From an American perspective, the "Fallujah Brigade" experiment -- billed at the time as "an Iraqi solution to an Iraqi problem" -- has been a disaster. The U.S. military now says Fallujah is a den of terrorists and a refuge for foreign Muslim fighters waging global jihad against America.
"We'd like to have access to Fallujah to get many planned, high impact economic and quality of life projects underway," said Lt. Col. T.V. Johnson, a Marines spokesman in the Fallujah area. "The security conditions required for that type of work do not exist in the city."
Yet fears that once the Marines left, the local militants would impose a strict interpretation of Islam proved exaggerated. Also proven unfounded were expectations that the mujahedeen would target U.S.-appointed officials -- like the mayor and police chief -- and kill Iraqis thought to have cooperated with the Americans. Instead, residents say the city is doing just fine.
The streets are patrolled by police and Fallujah Brigade members. Fighters wearing ammunition belts and armed with assault rifles help direct traffic. Charities have sprung up to help families of those killed during the fighting.
For the first time in months, a Friday sermon in a Fallujah mosque made no mention of the Americans, concentrating instead on a religious message: death comes when least expected, so every Muslim must be ready by performing all his religious duties.

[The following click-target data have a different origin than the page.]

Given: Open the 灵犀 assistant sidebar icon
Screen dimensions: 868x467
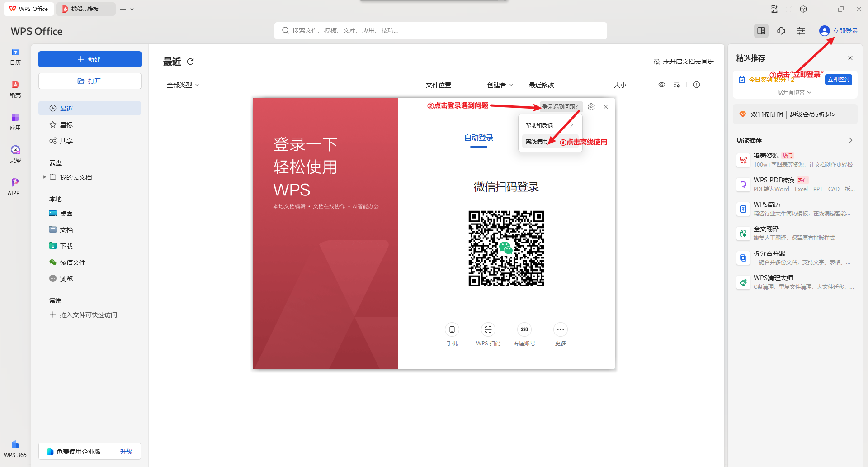Looking at the screenshot, I should point(15,153).
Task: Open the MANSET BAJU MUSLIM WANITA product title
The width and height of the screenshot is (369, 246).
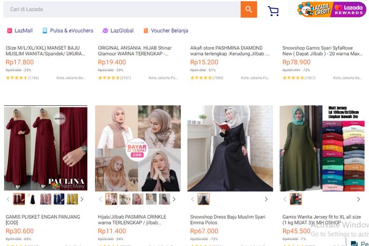Action: click(x=45, y=51)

In an implicit barb at the unelected government of Prime Minister Iyad Allawi, Sheik Fawzi al-Obeidi ended his sermon at the Hamoud al-Mahmoud mosque with an unusual prayer "May God take away the Iraqis' lust for power and authority."

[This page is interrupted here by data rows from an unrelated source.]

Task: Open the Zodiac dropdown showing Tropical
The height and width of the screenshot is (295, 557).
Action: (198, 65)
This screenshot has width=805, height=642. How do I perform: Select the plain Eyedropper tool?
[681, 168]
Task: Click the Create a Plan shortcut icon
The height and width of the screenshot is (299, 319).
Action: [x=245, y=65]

After the Americans left, "no one ordered me to grow a beard or tried to fight the growth of civil society in Fallujah," said Maki al-Nazzal of the city's Scientific and Cultural Forum, a non-governmental agency that promotes education and political and social awareness.
Speaking in a community center over the battle screams of children taking a kung fu class next door and the distant sound of an American jet flying over the city, al-Nazzal denied U.S. claims that Fallujah has become a center of terrorism.
Drawing on his experience during the fighting in April as a volunteer hospital manager, he said: "All I know is that our American liberators were sniping at civilians and the so-called terrorists were bringing them to the hospital to be treated and were donating blood."
Nazzal and others in Fallujah say they cannot rule out the presence of a small number of foreign Muslim fighters in the city, but are adamant that Abu Musab al-Zarqawi, a Jordanian suspected of masterminding bombings in Iraq, was not here.
The U.S. military has launched repeated airstrikes on suspected al-Zarqawi safehouses here.
"If you're a Muslim who cares about the faith, you'll come and fight the foreign occupier of a Muslim land," said Ismail Khalil, a Sunni cleric. "It's all the land of Islam, be it Syria, Egypt or Iraq. But the people who defended Fallujah are the city's own sons."
However, residents have recently taken to warning visitors against "criminal" kidnappers.
Fresh graffiti belonging to a shadowy group, The Islamic Response -- 1920 Revolution Brigades, which said it had kidnapped U.S. Marine Cpl. Wassef Ali Hassoun in Fallujah and later freed him, could be seen Thursday at the city center. It was painted over on Friday.